Im Jahre 1932 kam sie nach Nürnberg; hier war sie in der photographischen Werkstätte ihrer Schwester Hertha, die diese seit dem Jahre 1928 als Mieterin im Hause Spittlertorgraben 19 unterhielt, tätig. Am 1. Januar 1938 übernahm sie das Geschäft ihrer Schwester selbstständig auf eigene Rechnung. Am 24. Februar 1938 legte sie die Meisterprüfung ab.

3. Dem Angeklagten Katzenberger liegt zur Last, fortgesetzt als Jude mit der Irene Seiler, geb. Scheffler, einer Staatsangehörigen deutschen Blutes, außerehelichen Verkehr gepflogen zu haben; er soll bis März 1940 sehr oft in die Wohnung der Seiler im Hause Spittlertorgraben gekommen sein und bis zum Herbst 1938 sehr oft die Besuche der Seiler in den im Hinterhaus des Anwesens befindlichen Geschäftsräumen empfangen haben.
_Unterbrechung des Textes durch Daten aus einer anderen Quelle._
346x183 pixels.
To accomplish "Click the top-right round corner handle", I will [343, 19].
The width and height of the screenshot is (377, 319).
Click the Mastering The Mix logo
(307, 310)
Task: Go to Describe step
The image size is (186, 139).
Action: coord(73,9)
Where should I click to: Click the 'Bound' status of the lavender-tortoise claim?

Die Seiler, die durch Annahme von Geldgeschenken und langfristige Stundung der Monatsmieten in eine starke Abhängigkeit zu dem Angeklagten Katzenberger nach und nach gekommen sei, sei dem Katzenberger in geschlechtlicher Hinsicht zugänglich gewesen. So sei es zwischen beiden zu geschlechtlicben Annäherungen aller Art, insbesondere auch zu Geschlechtsverkehr gekommen. Beide sollen sich, bald in der Wohnung der Seiler bald in den Geschäftsräumen des Katzenberger gegenseitig geküßt haben. Seiler habe sich sehr oft dem Katzenberger auf den Schoß gesetzt; hierbei soll Katzenberger die Seiler in der Absicht, sich dadurch eine geschlechtliche Befriedigung zu verschaffen, über den Kleidern an den Oberschenkeln getätschelt und gestreichelt haben. Bei solchen Gelegenheiten habe sich Katzenberger eng an die Seiler angeschmiegt und hierbei seinen Kopf an den Busen der Seiler gelegt.
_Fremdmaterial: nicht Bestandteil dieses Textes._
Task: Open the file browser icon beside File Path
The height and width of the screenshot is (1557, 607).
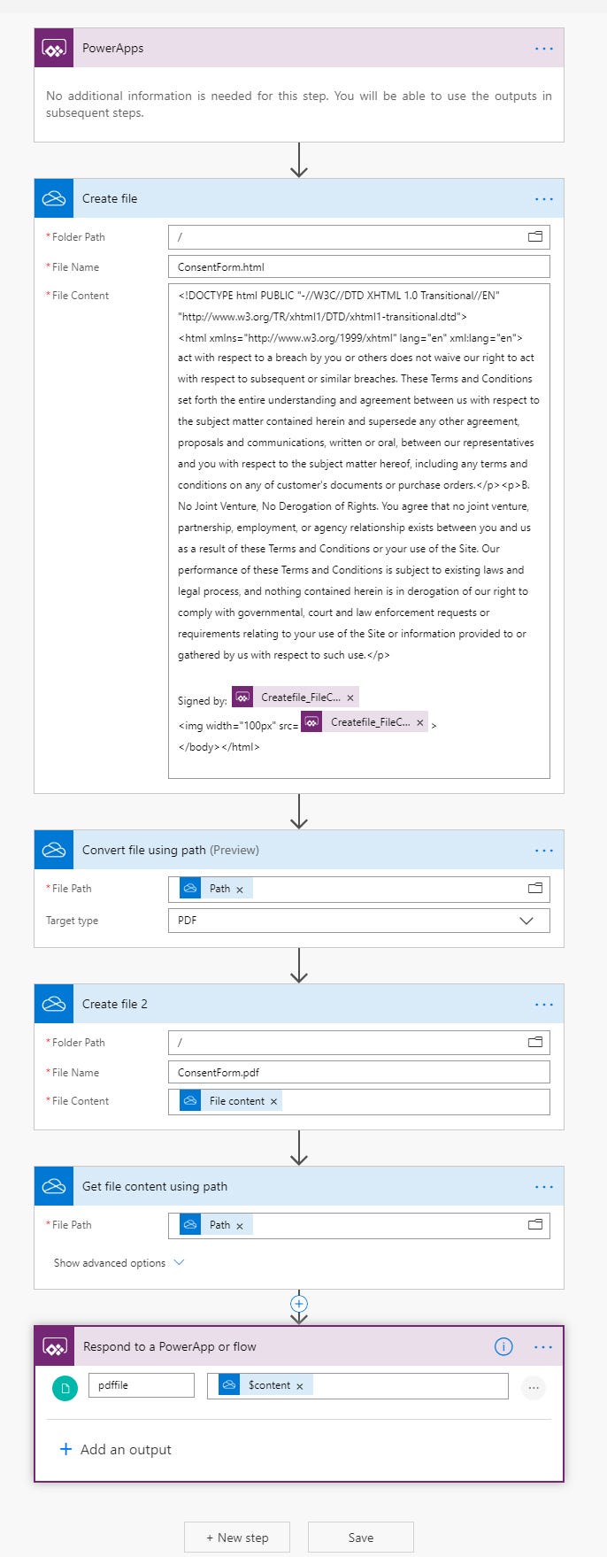Action: pos(534,1225)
Dem Angeklagten Katzenberger liegt zur Last, diese Rassenschande unter Ausnützung der Kriegslage begangen zu haben; der Mangel an Aufsichtskräften sei ihm zustatten gekommen, umsomehr, als er seine Besuche bei der Seiler im Schurze der Verdunkelung ausgeführt habe. Zudem sei der Ehemann Seiler zur Wehrmacht eingezogen, so daß auch Überraschungen durch den Ehemann ausgeschlossen gewesen seien.

Der Angeklagten Irene Seiler liegt zur Last, gelegentlich ihrer Einvernahme durch den Ermittlungsrichter bei dem Amtsgericht Nürnberg am 9. 7. 1941 bewußt der Wahrheit zuwider angegeben und mit einem Eide bekräftigt zu haben, diesen Annäherungen hätten jegliche geschlechtliche Beweggründe gefehlt, insbesondere glaube sie, daß dies auch bei Katzenberger der Fall gewesen sei.
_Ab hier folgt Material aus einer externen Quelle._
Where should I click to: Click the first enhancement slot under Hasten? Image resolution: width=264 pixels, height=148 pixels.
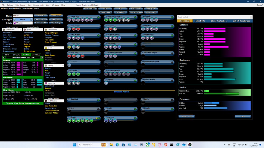69,83
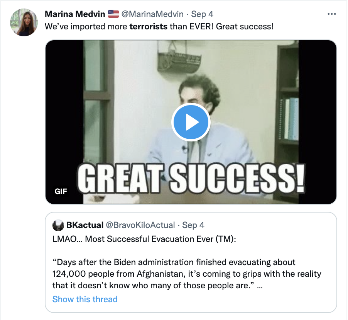Play the Great Success GIF

click(x=191, y=123)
Seiler soll sich hierdurch des Zeugenmeineids schuldig gemacht haben.

Die Angeklagten führen zu ihrer Verteidigung an:

Die Augeklagte S e i l e r : Als sie im Jahre 1932 im Alter von 22 Jahren in die photographische Werkstätte ihrer Schwester nach Nürnberg gekommen sei, sei sie auf sich selbst gestellt gewesen; ihre Schwester Hertha sei nach Guben zurückgekehrt und habe dort ein Atelier eröffnet. Ihr Vater habe sie an den Vermieter, den Angeklagten Katzenberger empfohlen, diesen gebeten, auf sie ein fürsorgliches Augenmerk zu haben und ihr mit Rat und Tat zur Seite zu stehen. So sei sie mit dem Juden Katzenberger näher bekannt geworden.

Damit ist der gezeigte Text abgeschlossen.